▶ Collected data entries
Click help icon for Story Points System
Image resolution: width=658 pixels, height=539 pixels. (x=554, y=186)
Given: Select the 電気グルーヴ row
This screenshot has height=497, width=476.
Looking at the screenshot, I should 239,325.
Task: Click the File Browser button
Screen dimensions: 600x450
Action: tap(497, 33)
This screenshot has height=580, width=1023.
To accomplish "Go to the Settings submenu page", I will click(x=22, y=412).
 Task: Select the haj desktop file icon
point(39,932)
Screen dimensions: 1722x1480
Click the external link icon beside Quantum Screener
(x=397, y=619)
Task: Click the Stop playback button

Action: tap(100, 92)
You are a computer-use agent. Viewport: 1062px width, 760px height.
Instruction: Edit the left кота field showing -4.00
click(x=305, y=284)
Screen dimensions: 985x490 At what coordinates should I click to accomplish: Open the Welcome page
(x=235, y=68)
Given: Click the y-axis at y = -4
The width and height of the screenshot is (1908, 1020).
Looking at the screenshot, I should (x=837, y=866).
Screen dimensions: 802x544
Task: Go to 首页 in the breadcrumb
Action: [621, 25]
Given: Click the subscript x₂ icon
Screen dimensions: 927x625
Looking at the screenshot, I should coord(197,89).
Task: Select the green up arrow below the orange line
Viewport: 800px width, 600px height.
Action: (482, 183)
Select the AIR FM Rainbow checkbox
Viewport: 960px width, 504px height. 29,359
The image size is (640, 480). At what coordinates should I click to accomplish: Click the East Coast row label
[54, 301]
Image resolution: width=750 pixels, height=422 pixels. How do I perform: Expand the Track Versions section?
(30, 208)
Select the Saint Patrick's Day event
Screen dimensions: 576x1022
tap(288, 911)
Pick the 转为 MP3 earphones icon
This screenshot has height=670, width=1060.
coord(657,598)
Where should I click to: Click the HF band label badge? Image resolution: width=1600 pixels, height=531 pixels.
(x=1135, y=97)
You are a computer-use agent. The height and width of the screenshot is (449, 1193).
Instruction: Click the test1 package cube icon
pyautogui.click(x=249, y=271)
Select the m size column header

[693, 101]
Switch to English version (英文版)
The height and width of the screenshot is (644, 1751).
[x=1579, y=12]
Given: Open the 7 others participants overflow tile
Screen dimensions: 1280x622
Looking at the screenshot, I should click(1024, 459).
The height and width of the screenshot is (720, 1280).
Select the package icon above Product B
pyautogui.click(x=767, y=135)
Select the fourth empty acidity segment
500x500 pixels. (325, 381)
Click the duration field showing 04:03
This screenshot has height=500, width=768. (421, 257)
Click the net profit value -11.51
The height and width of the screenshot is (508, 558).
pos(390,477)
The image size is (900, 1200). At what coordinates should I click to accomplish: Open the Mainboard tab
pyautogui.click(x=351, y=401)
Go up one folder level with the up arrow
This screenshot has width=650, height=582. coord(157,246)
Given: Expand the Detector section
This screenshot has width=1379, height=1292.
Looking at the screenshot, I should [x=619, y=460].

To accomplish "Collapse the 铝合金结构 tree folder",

▶ Problem description
Across all the records above, find each line with "Given" in it and copy it.

▶ Output of the task
Given: Select the 電気グルーヴ row
Given: Click the y-axis at y = -4
Given: Click the subscript x₂ icon
Given: Open the 7 others participants overflow tile
Given: Expand the Detector section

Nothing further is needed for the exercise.